Assignment 1
In the passage on federal spending, what percentage of the budget is non-defense discretionary spending?
Assignment 2
List the programs that the passage on federal spending says receive two of every five dollars.
Assignment 3
Transcribe the part of the passage on federal spending that opens with the words containing "American politics is" and closes with "spending our money.".

Selected passage
-- Opening Marker --

American politics is one long argument about what government should or shouldn’t be doing, and how it should or shouldn’t be doing it. It’s rare that we step back, take in the larger picture and ask what it is doing. The release of the president’s proposed 2012 budget is a good time to do that. If you want to know what the federal government is really doing, just look where it’s spending our money.
Two of every five dollars goes to Social Security, Medicare or Medicaid, all of which provide some form of insurance. A bit more than a buck goes to the military. Then there’s a $1.50 or so for assorted other programs -- education, infrastructure, environmental protection, farm subsidies, etc. Some of that, like unemployment checks and food stamps, is also best understood insurance spending. And then there’s another 40 cents of debt repayment. Calvin Coolidge once said that the business of America is business. Well, the business of the American government is insurance. Literally. If you look at how the federal government spends our money, it’s an insurance conglomerate protected by a large, standing army.
But you wouldn’t know it to listen to the debate over the budget. When House Republicans talk about cutting spending and the Obama administration talks about freezing spending, neither group is talking about the vast expanse of the government’s commitments. They’re looking at a small corner of the budget, the 12.3 percent known as non-defense discretionary spending. The stuff that’s not Medicare, not Medicaid, not Social Security or the military. It’s the odds-and-ends, so to speak.

-- Closing Marker --

Dataset extract
-- Opening Marker --

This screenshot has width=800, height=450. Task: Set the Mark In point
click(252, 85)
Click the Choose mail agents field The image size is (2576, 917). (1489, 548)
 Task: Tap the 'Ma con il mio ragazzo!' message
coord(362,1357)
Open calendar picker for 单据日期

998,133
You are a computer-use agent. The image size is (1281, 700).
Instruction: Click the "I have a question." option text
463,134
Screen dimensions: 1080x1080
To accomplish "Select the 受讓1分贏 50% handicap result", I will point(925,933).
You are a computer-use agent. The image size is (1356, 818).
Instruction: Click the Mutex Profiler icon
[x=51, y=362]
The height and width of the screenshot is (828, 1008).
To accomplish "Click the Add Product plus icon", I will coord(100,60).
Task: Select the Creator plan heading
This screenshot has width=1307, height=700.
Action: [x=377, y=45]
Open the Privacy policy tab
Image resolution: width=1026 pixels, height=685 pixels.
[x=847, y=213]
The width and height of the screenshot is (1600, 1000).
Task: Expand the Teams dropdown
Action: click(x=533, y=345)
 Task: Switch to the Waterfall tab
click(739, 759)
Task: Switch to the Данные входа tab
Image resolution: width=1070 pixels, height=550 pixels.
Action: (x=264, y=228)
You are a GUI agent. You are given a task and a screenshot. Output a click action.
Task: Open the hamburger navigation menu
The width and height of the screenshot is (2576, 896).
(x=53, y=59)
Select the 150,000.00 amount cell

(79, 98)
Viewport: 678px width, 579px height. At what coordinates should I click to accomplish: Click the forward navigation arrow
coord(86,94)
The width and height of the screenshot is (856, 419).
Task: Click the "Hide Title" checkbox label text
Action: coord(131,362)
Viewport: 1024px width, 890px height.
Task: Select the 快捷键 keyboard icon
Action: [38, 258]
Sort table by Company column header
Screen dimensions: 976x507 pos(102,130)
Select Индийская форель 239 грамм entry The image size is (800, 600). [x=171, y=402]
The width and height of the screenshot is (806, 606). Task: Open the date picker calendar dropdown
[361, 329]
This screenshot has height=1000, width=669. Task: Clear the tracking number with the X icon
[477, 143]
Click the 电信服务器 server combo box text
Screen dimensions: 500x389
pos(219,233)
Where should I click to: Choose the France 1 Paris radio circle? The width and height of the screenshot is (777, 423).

-- Closing Marker --

Answer space 1
12.3 percent

Answer space 2
Social Security, Medicare, Medicaid

Answer space 3
American politics is one long argument about what government should or shouldn’t be doing, and how it should or shouldn’t be doing it. It’s rare that we step back, take in the larger picture and ask what it is doing. The release of the president’s proposed 2012 budget is a good time to do that. If you want to know what the federal government is really doing, just look where it’s spending our money.